◆ **About this exercise**:
Your task is to quote the records from their first line through the line containing "Task: Toggle the GEN1 generator on or off", with nothing added or left out.

◆ **Working data**:
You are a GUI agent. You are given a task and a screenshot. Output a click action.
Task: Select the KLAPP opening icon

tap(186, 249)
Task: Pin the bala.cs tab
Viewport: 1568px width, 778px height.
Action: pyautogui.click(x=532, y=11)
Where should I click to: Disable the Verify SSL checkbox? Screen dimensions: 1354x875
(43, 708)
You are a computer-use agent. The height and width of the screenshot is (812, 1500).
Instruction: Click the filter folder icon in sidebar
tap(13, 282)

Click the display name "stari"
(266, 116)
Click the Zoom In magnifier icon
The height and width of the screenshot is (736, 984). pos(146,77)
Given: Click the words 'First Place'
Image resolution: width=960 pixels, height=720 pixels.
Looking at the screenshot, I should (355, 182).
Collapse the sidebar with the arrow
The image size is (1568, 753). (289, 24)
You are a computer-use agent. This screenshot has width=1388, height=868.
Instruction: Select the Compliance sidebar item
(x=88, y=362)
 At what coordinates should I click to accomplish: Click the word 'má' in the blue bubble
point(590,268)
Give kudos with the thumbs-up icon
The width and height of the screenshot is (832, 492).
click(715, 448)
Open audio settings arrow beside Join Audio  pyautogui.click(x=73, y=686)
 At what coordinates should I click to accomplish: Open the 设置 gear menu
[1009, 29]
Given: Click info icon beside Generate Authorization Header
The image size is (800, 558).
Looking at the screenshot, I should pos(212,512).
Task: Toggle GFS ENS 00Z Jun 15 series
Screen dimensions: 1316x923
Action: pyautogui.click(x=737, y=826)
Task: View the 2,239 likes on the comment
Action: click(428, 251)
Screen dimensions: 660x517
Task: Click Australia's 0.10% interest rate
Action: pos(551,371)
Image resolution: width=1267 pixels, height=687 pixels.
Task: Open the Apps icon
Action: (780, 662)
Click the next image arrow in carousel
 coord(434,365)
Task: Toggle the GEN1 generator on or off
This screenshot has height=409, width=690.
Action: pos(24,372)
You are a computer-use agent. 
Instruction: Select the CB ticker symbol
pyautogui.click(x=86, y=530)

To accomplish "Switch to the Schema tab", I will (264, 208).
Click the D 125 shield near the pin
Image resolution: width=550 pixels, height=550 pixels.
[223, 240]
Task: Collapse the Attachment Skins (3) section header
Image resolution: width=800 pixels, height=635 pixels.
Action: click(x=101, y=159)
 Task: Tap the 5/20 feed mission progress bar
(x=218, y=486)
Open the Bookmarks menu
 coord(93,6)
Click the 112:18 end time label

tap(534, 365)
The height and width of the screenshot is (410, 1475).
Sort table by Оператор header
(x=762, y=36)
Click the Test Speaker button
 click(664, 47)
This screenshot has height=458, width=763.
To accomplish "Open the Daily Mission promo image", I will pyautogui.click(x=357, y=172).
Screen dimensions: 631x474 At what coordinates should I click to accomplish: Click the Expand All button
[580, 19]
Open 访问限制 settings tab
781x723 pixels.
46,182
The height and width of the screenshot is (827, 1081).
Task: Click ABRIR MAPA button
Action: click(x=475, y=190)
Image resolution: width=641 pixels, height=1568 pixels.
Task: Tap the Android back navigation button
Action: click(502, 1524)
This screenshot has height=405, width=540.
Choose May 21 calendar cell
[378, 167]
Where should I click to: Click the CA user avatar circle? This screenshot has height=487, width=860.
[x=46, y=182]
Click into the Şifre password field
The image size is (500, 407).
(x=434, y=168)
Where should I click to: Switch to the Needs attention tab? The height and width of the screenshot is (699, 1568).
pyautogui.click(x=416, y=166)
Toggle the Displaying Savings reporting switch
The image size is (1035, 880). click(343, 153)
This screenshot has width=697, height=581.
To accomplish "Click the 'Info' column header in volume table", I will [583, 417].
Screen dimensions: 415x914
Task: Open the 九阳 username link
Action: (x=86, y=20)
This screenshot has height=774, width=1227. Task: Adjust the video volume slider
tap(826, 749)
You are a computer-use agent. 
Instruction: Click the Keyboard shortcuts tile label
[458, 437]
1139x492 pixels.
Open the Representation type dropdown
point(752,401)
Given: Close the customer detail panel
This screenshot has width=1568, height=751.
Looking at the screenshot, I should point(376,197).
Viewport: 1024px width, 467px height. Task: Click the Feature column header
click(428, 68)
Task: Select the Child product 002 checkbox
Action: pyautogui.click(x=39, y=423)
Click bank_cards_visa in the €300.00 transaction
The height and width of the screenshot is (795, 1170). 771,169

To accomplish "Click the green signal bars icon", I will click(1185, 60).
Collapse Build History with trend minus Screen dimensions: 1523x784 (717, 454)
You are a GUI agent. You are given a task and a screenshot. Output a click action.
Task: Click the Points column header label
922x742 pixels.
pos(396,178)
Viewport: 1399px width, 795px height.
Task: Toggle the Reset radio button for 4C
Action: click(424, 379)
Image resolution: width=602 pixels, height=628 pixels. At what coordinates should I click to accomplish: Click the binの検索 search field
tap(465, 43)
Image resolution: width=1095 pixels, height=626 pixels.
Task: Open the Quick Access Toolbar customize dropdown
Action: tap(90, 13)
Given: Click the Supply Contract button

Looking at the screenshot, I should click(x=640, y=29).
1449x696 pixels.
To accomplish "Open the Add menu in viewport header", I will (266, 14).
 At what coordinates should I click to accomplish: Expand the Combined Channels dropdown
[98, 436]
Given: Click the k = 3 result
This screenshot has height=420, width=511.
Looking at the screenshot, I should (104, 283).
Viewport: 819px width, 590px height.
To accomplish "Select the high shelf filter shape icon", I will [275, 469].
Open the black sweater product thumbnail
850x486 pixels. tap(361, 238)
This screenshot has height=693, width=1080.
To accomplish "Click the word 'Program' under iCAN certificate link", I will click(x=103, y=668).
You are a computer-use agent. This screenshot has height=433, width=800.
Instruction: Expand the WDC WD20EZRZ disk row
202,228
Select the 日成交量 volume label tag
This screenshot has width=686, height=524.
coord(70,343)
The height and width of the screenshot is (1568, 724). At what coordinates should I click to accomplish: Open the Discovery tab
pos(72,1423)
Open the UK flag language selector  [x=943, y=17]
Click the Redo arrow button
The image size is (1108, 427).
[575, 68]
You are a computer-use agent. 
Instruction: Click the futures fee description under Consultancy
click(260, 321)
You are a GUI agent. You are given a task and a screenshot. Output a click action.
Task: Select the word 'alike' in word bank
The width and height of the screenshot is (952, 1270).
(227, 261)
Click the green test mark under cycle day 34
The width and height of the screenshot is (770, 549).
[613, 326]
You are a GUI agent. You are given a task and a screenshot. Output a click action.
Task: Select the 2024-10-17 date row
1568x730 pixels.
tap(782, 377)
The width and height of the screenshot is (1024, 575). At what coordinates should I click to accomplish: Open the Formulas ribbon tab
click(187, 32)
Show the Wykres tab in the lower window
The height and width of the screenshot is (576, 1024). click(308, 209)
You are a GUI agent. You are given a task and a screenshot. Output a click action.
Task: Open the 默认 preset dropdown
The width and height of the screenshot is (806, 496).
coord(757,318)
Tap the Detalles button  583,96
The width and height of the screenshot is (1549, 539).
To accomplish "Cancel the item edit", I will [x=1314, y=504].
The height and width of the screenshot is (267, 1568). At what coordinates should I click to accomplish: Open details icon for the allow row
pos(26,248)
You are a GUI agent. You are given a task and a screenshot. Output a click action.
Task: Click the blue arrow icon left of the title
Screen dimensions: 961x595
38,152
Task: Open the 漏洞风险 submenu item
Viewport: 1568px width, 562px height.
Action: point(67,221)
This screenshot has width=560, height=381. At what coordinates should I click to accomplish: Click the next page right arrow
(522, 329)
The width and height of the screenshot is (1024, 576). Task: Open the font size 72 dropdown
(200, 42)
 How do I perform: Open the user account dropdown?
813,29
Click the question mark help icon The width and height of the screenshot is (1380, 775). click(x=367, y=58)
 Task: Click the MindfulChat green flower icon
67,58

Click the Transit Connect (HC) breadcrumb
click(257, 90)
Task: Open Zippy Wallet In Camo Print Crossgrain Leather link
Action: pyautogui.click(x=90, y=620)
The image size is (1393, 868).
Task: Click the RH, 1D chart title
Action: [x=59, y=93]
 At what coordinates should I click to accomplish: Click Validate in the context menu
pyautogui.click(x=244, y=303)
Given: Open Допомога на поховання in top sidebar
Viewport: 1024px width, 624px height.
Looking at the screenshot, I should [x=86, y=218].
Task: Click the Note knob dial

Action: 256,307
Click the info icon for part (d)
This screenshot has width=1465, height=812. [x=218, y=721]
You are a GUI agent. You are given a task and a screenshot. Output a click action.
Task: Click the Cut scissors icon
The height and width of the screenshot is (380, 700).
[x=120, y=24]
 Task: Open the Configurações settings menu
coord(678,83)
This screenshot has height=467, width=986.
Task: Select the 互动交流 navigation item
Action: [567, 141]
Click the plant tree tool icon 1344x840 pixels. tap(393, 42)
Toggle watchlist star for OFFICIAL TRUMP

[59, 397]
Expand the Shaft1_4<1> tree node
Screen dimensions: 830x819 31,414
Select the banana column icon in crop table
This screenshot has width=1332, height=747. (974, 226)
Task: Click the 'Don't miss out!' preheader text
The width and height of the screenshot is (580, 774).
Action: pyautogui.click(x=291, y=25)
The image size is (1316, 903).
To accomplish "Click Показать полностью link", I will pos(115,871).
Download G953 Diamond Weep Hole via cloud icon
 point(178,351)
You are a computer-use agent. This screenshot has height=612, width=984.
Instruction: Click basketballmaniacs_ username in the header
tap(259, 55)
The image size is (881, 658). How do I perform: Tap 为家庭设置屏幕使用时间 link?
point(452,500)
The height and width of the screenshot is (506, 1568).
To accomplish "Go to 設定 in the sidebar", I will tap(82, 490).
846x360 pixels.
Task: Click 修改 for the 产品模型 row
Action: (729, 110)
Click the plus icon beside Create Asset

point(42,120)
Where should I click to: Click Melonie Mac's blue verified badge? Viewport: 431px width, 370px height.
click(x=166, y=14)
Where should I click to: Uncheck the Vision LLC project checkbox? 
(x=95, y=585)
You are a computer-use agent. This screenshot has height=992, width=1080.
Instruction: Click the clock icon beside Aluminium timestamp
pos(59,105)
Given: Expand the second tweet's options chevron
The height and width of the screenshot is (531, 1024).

◆ **Output for this exercise**:
You are a GUI agent. You are given a task and a screenshot. Output a click action.
Task: Select the KLAPP opening icon

tap(186, 249)
Task: Pin the bala.cs tab
Viewport: 1568px width, 778px height.
Action: pyautogui.click(x=532, y=11)
Where should I click to: Disable the Verify SSL checkbox? Screen dimensions: 1354x875
(43, 708)
You are a computer-use agent. The height and width of the screenshot is (812, 1500).
Instruction: Click the filter folder icon in sidebar
tap(13, 282)

Click the display name "stari"
(266, 116)
Click the Zoom In magnifier icon
The height and width of the screenshot is (736, 984). pos(146,77)
Given: Click the words 'First Place'
Image resolution: width=960 pixels, height=720 pixels.
Looking at the screenshot, I should (355, 182).
Collapse the sidebar with the arrow
The image size is (1568, 753). (289, 24)
You are a computer-use agent. This screenshot has width=1388, height=868.
Instruction: Select the Compliance sidebar item
(x=88, y=362)
 At what coordinates should I click to accomplish: Click the word 'má' in the blue bubble
point(590,268)
Give kudos with the thumbs-up icon
The width and height of the screenshot is (832, 492).
click(715, 448)
Open audio settings arrow beside Join Audio  pyautogui.click(x=73, y=686)
 At what coordinates should I click to accomplish: Open the 设置 gear menu
[1009, 29]
Given: Click info icon beside Generate Authorization Header
The image size is (800, 558).
Looking at the screenshot, I should pos(212,512).
Task: Toggle GFS ENS 00Z Jun 15 series
Screen dimensions: 1316x923
Action: pyautogui.click(x=737, y=826)
Task: View the 2,239 likes on the comment
Action: click(428, 251)
Screen dimensions: 660x517
Task: Click Australia's 0.10% interest rate
Action: pos(551,371)
Image resolution: width=1267 pixels, height=687 pixels.
Task: Open the Apps icon
Action: (780, 662)
Click the next image arrow in carousel
 coord(434,365)
Task: Toggle the GEN1 generator on or off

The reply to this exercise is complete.